ISO 8859-1 chart. CC BY-SA. Source: Wikipedia:ISO/IEC 8859-1

But on the other hand, consider:

  • Język Polski (Polish)
  • Latviešu Valoda (Latvian)
  • Hànyǔ Pīnyīn (Chinese Pinyin)

They’re all “Latin-based,” but they all need characters, mostly in the form of diacritics or tone marks, that aren’t in Latin-1. And if you like diacritics and tone marks on your Latin, you can have that, too:

  • Tiếng Việt (Vietnamese)

Oh dear….

So Latin-1 only does a “pretty good job” for Western European languages, but there are still a lot more languages out there using Latin that need their own extended ASCII. Non-Latin alphabets like Cyrillic, Greek, Arabic, Hebrew, and Thai are all encoded using different forms of extended ASCII, too. Even Asian-language encodings like Big5 and Shift JIS are based on ASCII, or at least compatible with it. The number 65 is the encoding of the uppercase Latin A almost everywhere, even in non-Latin encodings. Not an accident.

But this consistency can also be a problem. The encodings are “almost compatible.” They’re so compatible that it is very difficult to look at an arbitrary text file and determine what encoding it’s in. Extended ASCII is also very “dense.” Every possible sequence of bytes is a valid extended ASCII string. If you encounter the string “Tiêìng Viêòt”, have you accidentally treated the CP1258 encoding of “Tiếng Việt” as if it were Latin-1? Or is this text intentional, like it is in this document?

Even worse, there’s no easy way to mix encodings in the same document. Even if you add markup to indicate the encoding of each section, algorithms like searching becomes incredibly hard.

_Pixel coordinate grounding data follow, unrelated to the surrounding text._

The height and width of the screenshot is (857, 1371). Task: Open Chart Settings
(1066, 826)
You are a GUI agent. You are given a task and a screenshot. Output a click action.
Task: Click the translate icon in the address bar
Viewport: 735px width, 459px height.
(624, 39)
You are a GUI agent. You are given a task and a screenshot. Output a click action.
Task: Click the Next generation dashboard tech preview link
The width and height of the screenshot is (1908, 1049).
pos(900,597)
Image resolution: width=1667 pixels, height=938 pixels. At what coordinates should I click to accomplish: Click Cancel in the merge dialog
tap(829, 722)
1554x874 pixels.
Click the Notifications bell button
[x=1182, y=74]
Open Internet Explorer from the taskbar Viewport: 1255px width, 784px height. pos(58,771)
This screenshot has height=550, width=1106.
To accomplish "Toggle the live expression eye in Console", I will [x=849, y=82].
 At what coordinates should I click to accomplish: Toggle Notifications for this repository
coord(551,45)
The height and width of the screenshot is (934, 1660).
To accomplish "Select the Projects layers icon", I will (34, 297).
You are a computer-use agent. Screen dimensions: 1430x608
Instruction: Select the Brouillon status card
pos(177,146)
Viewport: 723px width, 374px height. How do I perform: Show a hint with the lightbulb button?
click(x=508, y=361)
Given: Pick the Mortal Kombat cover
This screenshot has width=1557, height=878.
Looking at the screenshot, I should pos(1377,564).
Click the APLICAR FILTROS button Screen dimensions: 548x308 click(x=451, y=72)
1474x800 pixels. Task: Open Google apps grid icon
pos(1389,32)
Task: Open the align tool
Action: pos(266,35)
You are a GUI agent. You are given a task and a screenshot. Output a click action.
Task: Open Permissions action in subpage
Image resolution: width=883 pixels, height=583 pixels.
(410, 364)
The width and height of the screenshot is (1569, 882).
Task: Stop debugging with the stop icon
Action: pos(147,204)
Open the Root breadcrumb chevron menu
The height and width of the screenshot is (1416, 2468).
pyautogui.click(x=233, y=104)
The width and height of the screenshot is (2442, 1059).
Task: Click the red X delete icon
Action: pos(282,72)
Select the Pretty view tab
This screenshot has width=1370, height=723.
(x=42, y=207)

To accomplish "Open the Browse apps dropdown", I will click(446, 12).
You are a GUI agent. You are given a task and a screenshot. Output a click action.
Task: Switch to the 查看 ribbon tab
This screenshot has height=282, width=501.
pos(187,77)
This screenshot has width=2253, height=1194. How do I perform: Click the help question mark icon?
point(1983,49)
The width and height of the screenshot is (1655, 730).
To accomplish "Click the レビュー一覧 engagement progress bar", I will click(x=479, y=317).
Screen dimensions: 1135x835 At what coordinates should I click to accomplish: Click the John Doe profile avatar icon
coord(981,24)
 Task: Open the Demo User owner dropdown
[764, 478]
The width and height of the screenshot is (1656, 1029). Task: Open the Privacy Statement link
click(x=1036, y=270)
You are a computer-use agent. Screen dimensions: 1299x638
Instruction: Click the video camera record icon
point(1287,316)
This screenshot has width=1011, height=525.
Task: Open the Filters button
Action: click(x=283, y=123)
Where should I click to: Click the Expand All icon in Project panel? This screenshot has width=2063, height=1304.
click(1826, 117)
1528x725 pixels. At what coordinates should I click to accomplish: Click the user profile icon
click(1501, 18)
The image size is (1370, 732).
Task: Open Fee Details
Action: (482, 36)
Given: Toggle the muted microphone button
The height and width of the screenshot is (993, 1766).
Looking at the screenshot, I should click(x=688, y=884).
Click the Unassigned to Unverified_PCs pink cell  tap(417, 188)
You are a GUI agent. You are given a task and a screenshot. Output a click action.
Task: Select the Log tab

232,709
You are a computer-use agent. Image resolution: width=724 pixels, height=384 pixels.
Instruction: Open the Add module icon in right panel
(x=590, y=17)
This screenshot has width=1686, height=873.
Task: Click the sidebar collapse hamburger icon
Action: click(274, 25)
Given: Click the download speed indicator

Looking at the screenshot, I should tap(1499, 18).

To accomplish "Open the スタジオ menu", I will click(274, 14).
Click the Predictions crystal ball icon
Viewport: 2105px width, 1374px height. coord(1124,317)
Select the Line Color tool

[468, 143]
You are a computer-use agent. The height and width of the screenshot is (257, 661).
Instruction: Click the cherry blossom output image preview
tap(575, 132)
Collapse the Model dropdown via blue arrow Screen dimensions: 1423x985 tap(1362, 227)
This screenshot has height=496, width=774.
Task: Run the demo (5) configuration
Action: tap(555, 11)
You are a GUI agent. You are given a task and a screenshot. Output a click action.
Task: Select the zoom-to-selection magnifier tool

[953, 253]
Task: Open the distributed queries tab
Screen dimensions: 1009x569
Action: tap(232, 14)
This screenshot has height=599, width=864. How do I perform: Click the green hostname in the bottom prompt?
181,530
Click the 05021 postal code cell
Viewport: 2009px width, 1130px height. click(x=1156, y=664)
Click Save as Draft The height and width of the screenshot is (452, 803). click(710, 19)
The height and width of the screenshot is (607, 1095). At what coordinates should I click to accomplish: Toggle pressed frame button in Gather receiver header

And if you jump into the middle of a document, or worse, a stream, you have to rewind to find out what the current encoding is.

It’s…bad.

What if we “unified” all of this? 🤔

It took a few decades to finally build a better way. But that’s for another post.

  1. I’m familiar with the common story that says that EBCDIC is laid out the way it is to minimize sequential holes in order to prevent weakening the card. I can’t find any primary source for that, and it doesn’t really follow from the character layout. The only evidence I’ve seen given is the slightly surprising placement of the ‘S’ encoding. But I expect that this was more about placing the ‘/’ encoding near the numbers in the older 6-bit encodings (the ones where the letters are “backwards”). Just modifying the ‘S’ encoding slightly shouldn’t have much if any impact on tape or card integrity. If the goal were to manage where holes show up, I would expect the letters to be laid out based on some English-frequency basis, or scattered around the encoding table, not laid out compactly and alphabetically. I’ve been reading Coded Character Sets, History and Development, published in 1980, and I can’t find any mention of BCD encodings trying to optimize hole placement.